TSAS-Still too high a price
By Agnes Moran
October 29, 2008
I still have two major issues with Tongass School that have not
been addressed by any of the responses to my original posting
(What Price Mediocrity?). My first is that Tongass School does
not educate all of its students equally and the second is that
it has never lived up to the commitments it made to this community
in the charter that it used to justify its existence.
A recurring theme in these responses is a request not to judge
the Tongass School because it has failed to make Adequate Yearly
Progress (AYP) by Alaskan Native and American Indian students
in math and language arts and by Economically Disadvantaged students
in math. Over 40% of their student body is represented by the
target groups failing in these categories. If you are a parent
of a student in one of these target groups your experience at
Tongass School is likely to be very different than that of the
parent of a Caucasian child. The achievement level for your student
at Tongass School can be almost 30 percentage points lower than
that for a Caucasian student (2007-2008 Report Card to the Public).

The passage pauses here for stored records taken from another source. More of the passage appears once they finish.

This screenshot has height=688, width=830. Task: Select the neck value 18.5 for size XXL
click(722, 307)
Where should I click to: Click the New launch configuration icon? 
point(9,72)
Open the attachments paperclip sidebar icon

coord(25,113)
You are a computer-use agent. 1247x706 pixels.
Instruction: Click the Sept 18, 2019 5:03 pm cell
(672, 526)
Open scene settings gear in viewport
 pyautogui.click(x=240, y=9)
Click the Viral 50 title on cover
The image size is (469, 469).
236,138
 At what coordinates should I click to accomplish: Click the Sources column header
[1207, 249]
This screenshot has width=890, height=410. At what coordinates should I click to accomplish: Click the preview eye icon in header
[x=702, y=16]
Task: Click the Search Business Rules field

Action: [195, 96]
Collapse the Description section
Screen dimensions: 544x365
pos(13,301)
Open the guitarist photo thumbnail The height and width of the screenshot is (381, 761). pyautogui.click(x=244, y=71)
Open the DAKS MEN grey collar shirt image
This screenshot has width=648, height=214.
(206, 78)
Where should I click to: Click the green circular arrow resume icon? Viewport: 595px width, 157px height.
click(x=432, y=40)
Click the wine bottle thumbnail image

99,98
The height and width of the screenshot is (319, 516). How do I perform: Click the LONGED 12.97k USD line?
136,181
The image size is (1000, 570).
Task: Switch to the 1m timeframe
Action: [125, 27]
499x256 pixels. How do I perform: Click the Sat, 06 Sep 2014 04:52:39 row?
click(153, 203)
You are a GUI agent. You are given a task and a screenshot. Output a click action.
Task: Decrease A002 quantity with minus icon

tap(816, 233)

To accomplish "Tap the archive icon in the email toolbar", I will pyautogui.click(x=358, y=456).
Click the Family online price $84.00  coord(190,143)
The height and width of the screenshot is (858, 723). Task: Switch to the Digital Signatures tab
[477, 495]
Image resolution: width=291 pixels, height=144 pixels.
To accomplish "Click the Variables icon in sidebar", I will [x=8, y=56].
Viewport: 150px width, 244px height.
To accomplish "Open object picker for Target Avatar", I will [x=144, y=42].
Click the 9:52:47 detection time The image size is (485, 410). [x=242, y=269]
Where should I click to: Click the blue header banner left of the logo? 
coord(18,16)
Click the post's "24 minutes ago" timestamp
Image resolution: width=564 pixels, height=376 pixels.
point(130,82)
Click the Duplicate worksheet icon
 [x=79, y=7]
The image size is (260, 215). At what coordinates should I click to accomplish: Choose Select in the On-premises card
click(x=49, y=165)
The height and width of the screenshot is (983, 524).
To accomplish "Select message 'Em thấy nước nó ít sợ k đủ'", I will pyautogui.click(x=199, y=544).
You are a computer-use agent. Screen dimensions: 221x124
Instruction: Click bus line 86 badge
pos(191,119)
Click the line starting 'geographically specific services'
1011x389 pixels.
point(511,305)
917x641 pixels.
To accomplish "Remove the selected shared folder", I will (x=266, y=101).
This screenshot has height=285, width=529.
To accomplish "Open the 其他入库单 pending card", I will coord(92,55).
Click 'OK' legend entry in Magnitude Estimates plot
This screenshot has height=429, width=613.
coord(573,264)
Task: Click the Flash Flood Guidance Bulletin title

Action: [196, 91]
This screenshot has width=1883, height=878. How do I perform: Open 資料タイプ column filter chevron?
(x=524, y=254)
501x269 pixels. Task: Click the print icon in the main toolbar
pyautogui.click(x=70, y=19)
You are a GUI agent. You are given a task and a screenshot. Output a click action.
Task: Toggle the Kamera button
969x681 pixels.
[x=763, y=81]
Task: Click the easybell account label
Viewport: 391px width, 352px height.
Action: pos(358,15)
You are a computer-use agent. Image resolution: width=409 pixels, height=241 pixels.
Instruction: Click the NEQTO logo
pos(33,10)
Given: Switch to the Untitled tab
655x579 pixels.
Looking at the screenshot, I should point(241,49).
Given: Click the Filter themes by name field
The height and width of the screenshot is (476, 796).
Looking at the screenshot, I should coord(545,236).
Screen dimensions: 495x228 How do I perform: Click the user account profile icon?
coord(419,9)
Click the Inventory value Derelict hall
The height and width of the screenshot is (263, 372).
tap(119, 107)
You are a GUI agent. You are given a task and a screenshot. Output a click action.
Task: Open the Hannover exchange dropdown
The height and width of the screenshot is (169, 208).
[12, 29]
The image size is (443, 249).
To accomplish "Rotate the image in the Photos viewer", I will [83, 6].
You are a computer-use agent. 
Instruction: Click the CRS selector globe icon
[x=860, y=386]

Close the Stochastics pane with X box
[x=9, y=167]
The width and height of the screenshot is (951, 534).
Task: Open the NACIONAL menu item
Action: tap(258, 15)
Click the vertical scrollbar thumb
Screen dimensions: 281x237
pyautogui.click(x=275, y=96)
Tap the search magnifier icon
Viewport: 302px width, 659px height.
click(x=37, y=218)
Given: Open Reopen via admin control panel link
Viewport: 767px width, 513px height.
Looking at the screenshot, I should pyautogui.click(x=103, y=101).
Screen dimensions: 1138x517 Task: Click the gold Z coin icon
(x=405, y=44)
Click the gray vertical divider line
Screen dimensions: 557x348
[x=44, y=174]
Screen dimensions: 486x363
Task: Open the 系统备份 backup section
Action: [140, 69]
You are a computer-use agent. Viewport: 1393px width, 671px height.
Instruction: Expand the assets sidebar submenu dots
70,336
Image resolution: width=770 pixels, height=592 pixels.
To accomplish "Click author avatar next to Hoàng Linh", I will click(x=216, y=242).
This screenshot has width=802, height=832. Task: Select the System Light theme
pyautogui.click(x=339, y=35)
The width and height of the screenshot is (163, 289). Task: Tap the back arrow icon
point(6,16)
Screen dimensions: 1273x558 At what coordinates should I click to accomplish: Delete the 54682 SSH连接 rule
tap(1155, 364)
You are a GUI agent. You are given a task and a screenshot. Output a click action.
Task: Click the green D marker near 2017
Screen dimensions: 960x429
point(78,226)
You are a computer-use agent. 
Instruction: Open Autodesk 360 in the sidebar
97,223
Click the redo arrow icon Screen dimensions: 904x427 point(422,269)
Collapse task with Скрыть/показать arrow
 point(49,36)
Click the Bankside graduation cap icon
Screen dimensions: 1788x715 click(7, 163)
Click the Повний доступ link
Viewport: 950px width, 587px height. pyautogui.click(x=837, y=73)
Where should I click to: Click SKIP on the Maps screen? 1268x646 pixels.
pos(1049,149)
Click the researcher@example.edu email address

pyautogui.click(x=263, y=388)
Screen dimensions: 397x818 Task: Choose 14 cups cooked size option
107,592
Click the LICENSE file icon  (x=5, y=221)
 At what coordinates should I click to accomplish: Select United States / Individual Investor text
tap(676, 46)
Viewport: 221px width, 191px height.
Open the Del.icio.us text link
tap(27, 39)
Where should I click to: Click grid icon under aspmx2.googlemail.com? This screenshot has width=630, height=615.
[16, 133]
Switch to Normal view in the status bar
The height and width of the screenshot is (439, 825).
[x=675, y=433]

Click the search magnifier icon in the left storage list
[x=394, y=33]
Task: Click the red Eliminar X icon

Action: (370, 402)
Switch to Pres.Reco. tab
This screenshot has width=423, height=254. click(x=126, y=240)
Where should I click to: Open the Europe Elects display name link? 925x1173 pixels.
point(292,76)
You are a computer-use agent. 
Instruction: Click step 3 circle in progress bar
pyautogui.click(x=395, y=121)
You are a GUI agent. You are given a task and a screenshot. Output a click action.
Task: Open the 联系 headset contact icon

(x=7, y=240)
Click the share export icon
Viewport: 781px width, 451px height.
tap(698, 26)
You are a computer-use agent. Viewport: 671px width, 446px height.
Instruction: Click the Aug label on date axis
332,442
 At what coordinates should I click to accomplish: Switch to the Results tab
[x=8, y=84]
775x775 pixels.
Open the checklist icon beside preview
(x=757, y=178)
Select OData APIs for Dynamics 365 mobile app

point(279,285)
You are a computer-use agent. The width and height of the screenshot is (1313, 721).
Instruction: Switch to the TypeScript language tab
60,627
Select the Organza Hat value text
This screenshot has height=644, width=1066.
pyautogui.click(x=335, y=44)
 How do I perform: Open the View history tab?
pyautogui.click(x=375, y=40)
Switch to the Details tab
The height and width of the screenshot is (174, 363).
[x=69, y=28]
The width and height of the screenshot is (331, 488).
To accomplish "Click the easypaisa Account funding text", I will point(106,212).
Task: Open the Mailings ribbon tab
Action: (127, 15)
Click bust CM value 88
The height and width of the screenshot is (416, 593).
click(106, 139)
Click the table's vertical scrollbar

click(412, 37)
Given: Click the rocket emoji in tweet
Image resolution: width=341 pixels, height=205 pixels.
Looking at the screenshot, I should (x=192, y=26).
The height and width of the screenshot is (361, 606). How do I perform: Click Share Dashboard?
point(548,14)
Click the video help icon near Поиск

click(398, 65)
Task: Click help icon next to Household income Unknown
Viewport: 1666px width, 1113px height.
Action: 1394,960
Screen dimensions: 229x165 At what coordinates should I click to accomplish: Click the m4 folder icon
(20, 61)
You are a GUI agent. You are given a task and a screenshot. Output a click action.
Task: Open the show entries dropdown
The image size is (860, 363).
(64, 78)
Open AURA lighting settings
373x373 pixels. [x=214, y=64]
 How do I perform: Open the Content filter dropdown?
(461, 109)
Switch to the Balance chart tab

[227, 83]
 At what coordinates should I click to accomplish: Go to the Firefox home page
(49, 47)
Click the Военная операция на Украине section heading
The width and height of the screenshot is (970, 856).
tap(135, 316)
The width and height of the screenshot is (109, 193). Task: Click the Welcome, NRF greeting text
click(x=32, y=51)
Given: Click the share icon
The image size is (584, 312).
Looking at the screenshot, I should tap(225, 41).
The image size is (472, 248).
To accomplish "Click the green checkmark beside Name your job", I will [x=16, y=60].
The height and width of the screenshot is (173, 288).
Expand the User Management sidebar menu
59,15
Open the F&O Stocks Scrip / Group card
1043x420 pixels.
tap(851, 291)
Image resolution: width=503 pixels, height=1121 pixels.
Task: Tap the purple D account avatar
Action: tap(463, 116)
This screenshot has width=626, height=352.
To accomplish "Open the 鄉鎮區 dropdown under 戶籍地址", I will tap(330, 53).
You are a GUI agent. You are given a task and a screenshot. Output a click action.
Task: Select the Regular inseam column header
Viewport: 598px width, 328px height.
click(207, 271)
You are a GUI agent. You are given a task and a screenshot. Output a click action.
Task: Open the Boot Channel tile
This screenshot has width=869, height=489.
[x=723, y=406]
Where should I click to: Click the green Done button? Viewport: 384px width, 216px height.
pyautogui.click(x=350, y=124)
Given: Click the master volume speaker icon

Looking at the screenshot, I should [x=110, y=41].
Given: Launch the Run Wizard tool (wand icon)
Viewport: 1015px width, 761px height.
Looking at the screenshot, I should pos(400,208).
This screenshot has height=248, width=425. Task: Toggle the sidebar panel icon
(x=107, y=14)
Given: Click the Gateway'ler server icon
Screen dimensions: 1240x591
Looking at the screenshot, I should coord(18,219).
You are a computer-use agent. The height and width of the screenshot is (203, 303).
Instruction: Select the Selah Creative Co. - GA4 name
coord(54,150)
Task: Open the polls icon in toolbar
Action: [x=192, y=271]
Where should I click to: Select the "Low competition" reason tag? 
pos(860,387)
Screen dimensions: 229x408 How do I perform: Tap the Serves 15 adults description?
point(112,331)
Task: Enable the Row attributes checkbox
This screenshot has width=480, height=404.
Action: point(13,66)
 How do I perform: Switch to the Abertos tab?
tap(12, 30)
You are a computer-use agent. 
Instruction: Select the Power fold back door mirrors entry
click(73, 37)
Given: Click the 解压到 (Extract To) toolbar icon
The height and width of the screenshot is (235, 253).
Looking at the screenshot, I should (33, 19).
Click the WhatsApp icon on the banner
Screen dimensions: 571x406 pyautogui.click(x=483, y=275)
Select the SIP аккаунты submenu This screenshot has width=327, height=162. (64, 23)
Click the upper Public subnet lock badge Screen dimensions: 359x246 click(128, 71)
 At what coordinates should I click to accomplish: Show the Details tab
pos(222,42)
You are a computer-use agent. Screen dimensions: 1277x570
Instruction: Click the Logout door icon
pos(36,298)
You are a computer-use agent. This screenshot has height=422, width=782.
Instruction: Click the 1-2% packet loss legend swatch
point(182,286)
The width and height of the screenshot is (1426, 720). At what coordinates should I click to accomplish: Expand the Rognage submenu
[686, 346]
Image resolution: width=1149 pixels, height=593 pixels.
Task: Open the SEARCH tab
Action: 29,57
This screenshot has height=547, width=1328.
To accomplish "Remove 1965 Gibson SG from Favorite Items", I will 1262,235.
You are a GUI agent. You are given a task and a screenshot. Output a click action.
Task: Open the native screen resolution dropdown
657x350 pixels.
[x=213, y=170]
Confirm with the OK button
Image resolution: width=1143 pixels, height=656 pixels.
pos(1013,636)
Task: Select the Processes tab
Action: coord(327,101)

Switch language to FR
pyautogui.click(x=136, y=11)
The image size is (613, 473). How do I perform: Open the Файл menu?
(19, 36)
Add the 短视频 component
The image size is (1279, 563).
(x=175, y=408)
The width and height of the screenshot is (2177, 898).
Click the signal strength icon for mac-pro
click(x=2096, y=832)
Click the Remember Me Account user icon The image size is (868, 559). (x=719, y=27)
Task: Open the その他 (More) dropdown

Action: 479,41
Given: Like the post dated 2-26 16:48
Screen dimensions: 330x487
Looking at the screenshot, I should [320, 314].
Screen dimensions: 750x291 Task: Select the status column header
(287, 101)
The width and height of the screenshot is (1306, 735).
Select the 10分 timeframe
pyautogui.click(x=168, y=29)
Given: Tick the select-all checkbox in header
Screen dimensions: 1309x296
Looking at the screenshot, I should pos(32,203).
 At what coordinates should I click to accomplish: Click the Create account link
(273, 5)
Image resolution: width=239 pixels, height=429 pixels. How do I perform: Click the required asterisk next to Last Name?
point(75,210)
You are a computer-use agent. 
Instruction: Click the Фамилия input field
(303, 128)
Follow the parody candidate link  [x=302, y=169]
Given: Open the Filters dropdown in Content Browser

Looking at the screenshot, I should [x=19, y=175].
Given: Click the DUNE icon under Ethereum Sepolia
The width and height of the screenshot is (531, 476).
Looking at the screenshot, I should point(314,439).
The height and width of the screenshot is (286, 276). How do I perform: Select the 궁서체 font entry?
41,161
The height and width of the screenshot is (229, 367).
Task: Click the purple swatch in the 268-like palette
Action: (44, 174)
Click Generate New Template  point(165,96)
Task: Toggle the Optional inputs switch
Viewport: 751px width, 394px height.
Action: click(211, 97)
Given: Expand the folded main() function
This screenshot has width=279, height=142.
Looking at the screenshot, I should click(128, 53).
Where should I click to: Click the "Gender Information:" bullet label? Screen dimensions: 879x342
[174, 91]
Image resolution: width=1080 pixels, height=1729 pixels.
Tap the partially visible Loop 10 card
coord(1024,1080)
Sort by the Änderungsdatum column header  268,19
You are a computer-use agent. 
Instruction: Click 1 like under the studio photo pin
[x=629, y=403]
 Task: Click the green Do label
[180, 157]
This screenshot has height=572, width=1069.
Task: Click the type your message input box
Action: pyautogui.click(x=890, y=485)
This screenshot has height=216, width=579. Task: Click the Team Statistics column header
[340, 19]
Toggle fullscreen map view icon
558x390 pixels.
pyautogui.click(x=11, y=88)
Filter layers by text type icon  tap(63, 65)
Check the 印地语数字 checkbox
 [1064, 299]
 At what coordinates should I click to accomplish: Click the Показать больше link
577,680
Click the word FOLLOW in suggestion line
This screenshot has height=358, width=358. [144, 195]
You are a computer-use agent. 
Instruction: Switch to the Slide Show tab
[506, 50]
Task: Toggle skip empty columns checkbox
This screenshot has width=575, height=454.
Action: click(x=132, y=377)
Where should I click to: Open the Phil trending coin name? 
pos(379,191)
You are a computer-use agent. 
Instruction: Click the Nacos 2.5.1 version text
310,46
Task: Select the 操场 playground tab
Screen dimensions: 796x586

No other elementary school in the district has such a large gap
between the achievement levels of its students. If you were to
take the children from the failing categories at Tongass School
and place them in any other elementary school in the district,
their chances for achieving higher levels of proficiency in math
and language arts increase greatly.
Tongass School has never produced the results it promised in
its 2002 contract with this community. I seriously doubt that
Tongass School would have been granted a charter if it had stated
that its goals were to achieve a 61% proficiency rating in math
and a 75% proficiency rating in language arts by the end of the
2007/2008 school year (2007-2008 Report Card to the Public).
Tongass School has been in existence for 6 school years, long
enough that it should have already obtained the 80% proficiency
levels committed to in both its original contract and its subsequent
renewed contract with this community.
The US Department of Education recently released a report on
quality charter schools www.ed.gov/admins/comm/choice/csforum/report.html.
The policy document lays out six key principles for quality charter
schools: achieve excellence early in their operation; improve
performance year in and year out; achieve consistently strong
results; have a robust infrastructure to help students and teachers
succeed; authorizers address chronically underperforming schools
by closing the school and opening superior options; and sharing
successful practices and fostering choice and competition among
the schools. (U.S. Department of Education, A Commitment to Quality:
National Charter School Policy Forum Report, Washington, D.C.,
2008). Tongass School does not satisfy a single one of these
key principles for quality charter schools. Perhaps the time
has come to implement the fifth principle.
I am a supporter of school choice as long as that choice is a
quality choice for all of the groups of students attending the
school. My issue is not with the Integrated Thematic Instruction
method employed at Tongass School but with the uneven results
it has delivered. If a school is going to accept public funds,
it needs to be accountable for what it produces with those funds.
If Tongass School wants to be selective in what group of students
it educates and if Tongass School wants to be selective in what
benchmarks it is held accountable for, then perhaps it should
become a private school and forego public funding.
I still hold that in this environment of tight budgets and dropping
student counts that $1.2m is too high a price to pay for mediocrity.
About: "Local parent concerned
with quality and equality in school choice."